In an effort to harm Tucker Carlson, NY Times columnist breaks journalistic ethics rule, outs confidential source
Tucker Carlson is the left's "current Bogeyman No. 2, after Donald Trump," observes J. Peder Zane in a commentary at Real Clear Politics, and I think he is right. Night after night, Carlson goes in depth uncovering hypocrisies, lies, and outrages being perpetrated by the powerful and connected elites that run the country and its media. So, as with Trump, powerful members of the media are willing to break the old rules of journalism to take him down.
The object of Zane's critique is Ben Smith, formerly the editor of BuzzFeed and now a columnist for the New York Times.
The New York Times has decided it is fine to out a confidential source — provided his name is Tucker Carlson. Its media columnist, Ben Smith, reports that the Fox News star is "the go-to guy for sometimes-unflattering stories about Donald J. Trump and for coverage of the internal politics of Fox News (not to mention stories about Mr. Carlson himself)."
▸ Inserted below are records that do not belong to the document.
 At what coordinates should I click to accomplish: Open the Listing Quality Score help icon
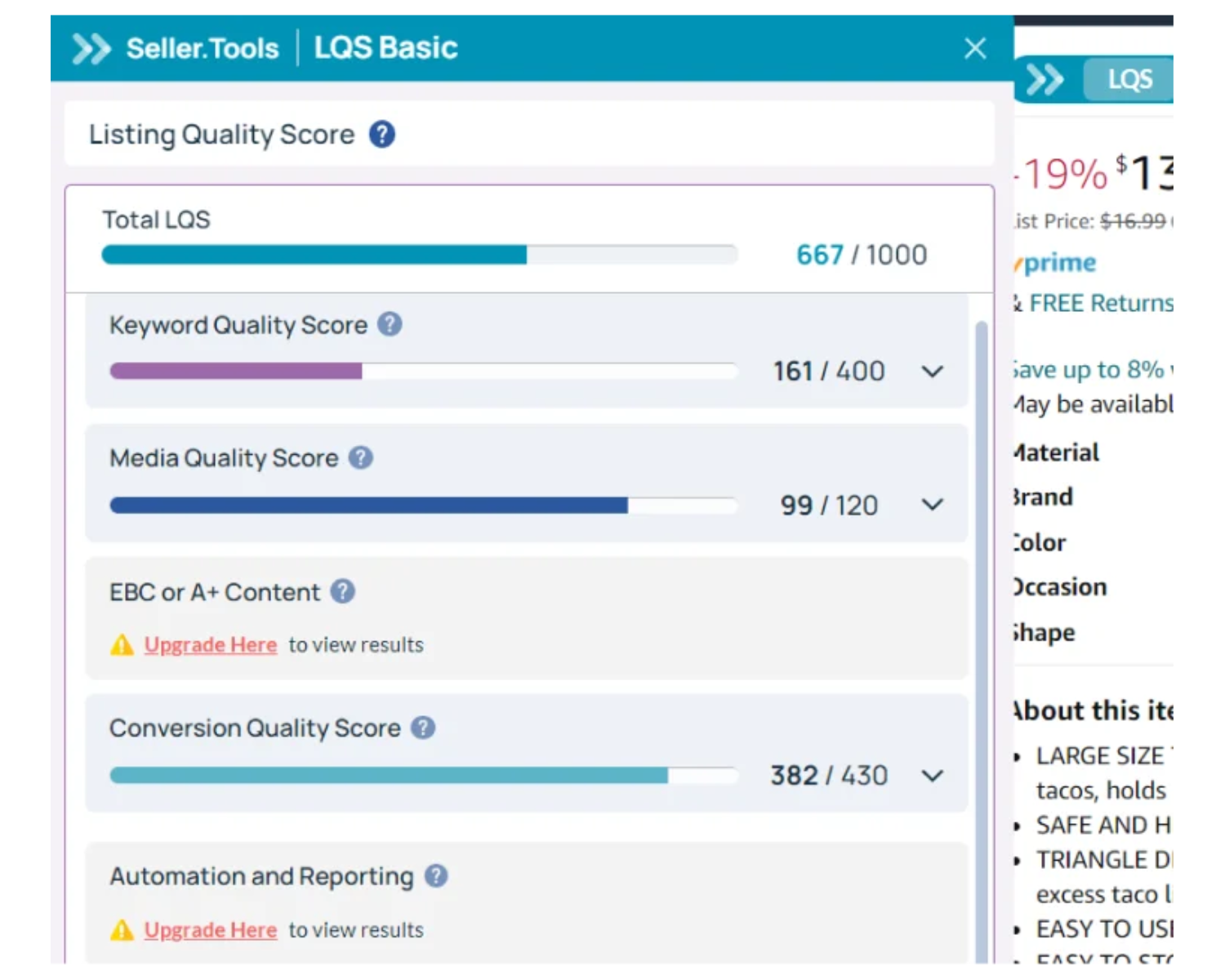click(x=382, y=133)
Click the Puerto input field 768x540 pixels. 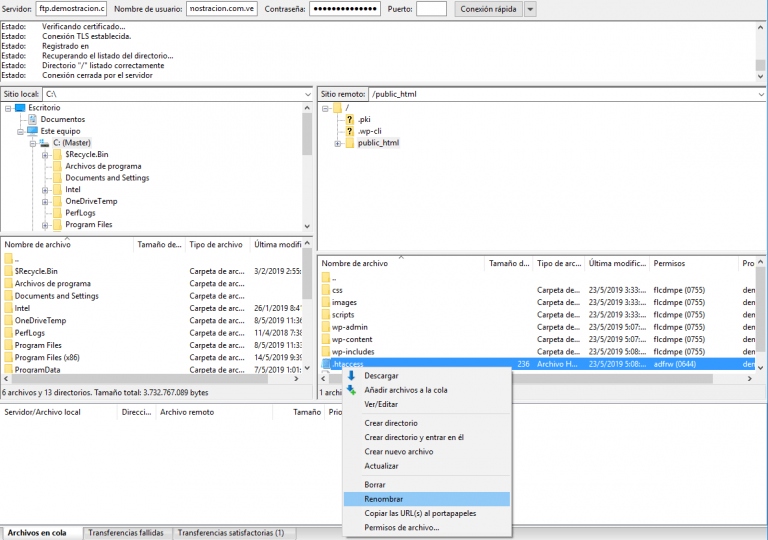tap(431, 9)
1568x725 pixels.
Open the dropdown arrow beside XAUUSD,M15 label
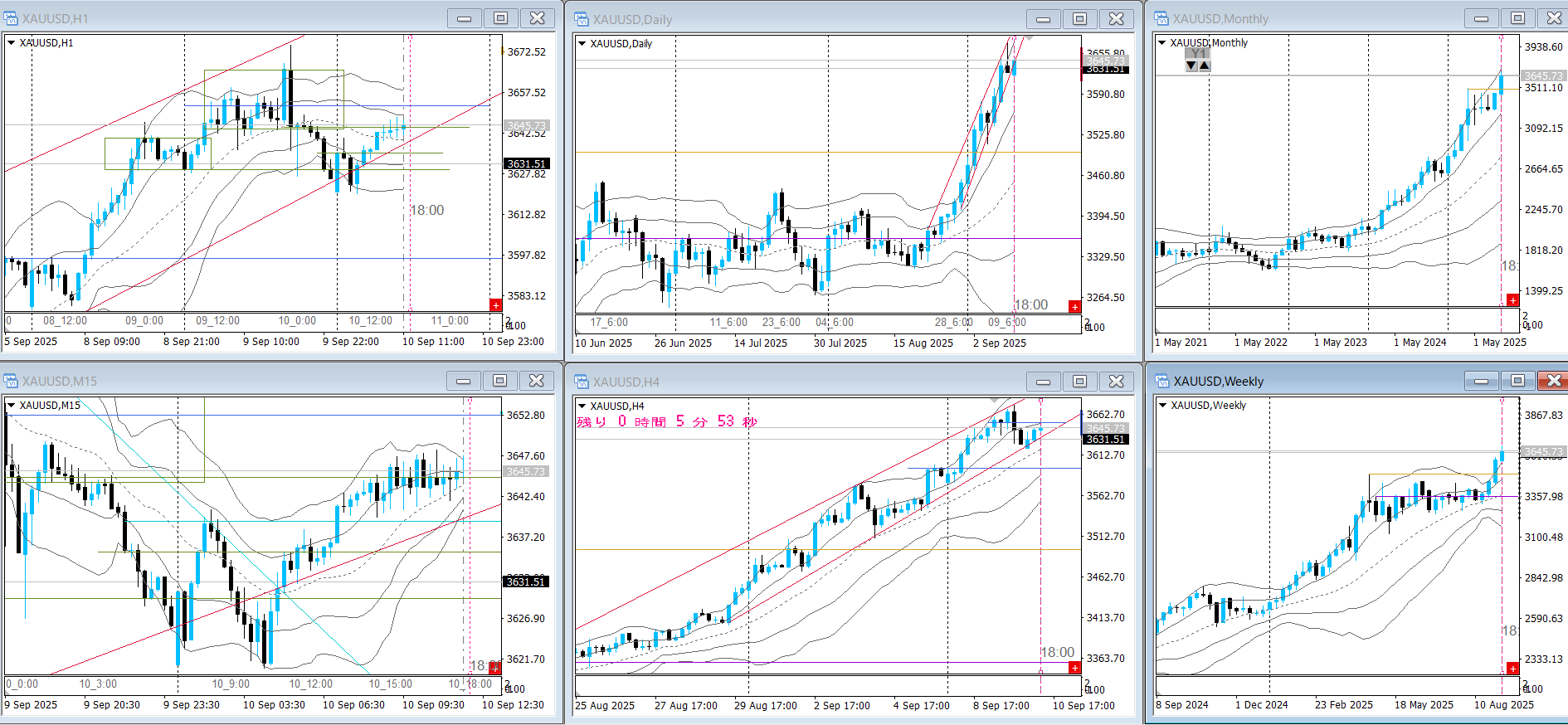tap(12, 406)
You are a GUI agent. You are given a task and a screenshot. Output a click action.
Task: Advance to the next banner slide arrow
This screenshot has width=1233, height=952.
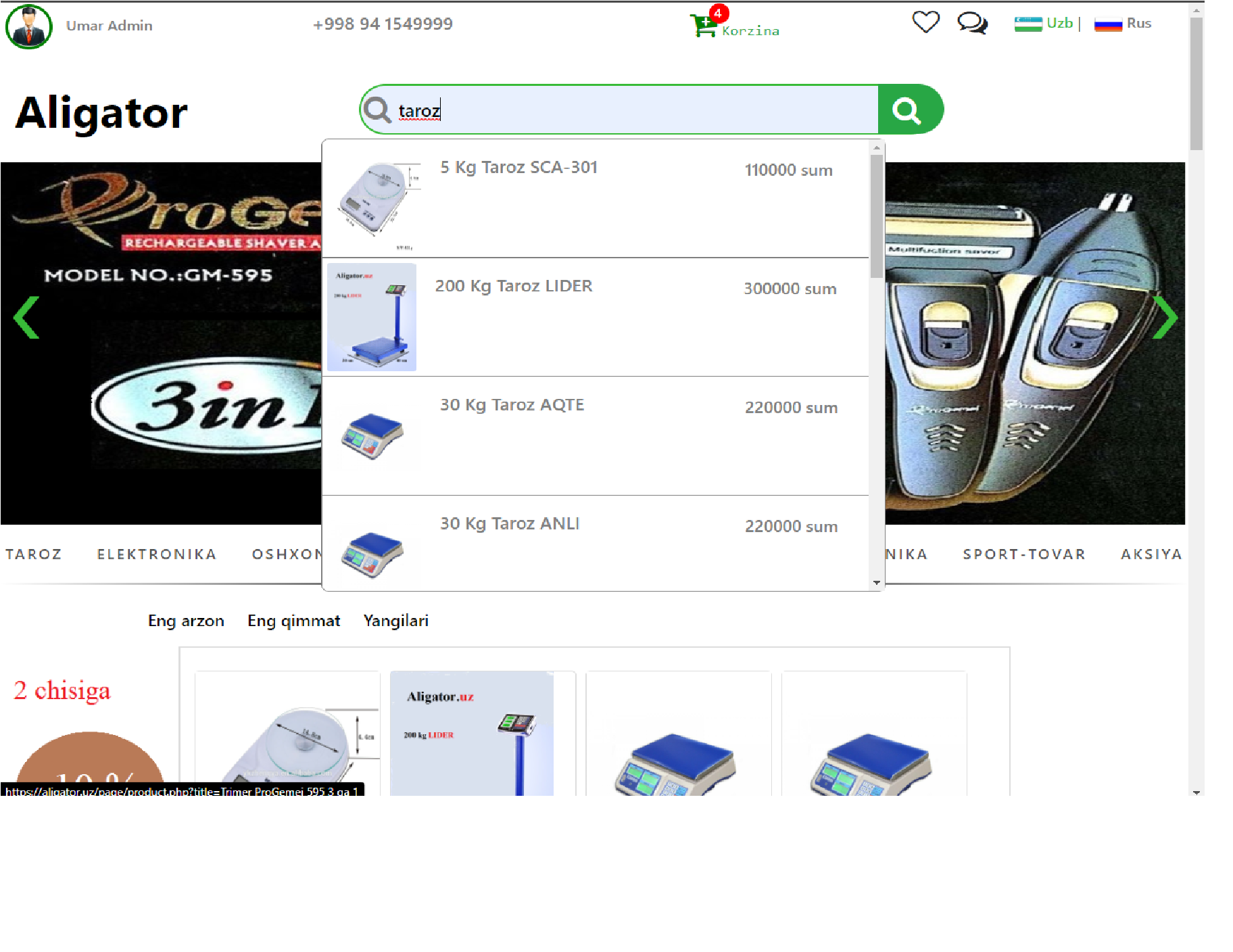click(x=1164, y=317)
Breaking a cardinal rule of journalistic ethics, Smith identifies Carlson as one of his own "off-the-record" sources. So, too, did "16 other journalists ... [who] told me on background that he has been, as three of them put it, 'a great source.'"
Betraying no self-awareness of his cynicism, Smith underscores the transgressive nature of these disclosures by noting that none of the 16 work at the Times because "it would put my colleagues in a weird position if I asked them" to betray a source. Translation: He's happy to have his competitors violate sacred rules.
The one offender Smith does name is Brian Stelter, the host of CNN's "Reliable Sources" (and Times alumnus) who routinely casts himself as the conscience of journalism, who told him "you can see Tucker's fingerprints all over" his anti-Fox book, "Hoax."
So, Tucker plays a double- or triple-game, leaking information to ostensible rivals and ideological enemies, presumably seeking some advantage for himself. I am far from shocked. Carlson has been in television commentary for decades and has worked at all three of the big cable news networks. He's not just a survivor; he has emerged at the top of the game, with the highest ratings and greatest impact. In a snake pit like the media, it helps to be a little snaky yourself. I'll judge him by what he presents on his show, which is generally outstanding,
As long as Tucker keeps bringing us stories that matter, that are too hot for others to handle, I'll forgive him a lot of manipulativeness.
Smith, on the other hand, has just advertised to all future potential confidential sources that he is not to be trusted.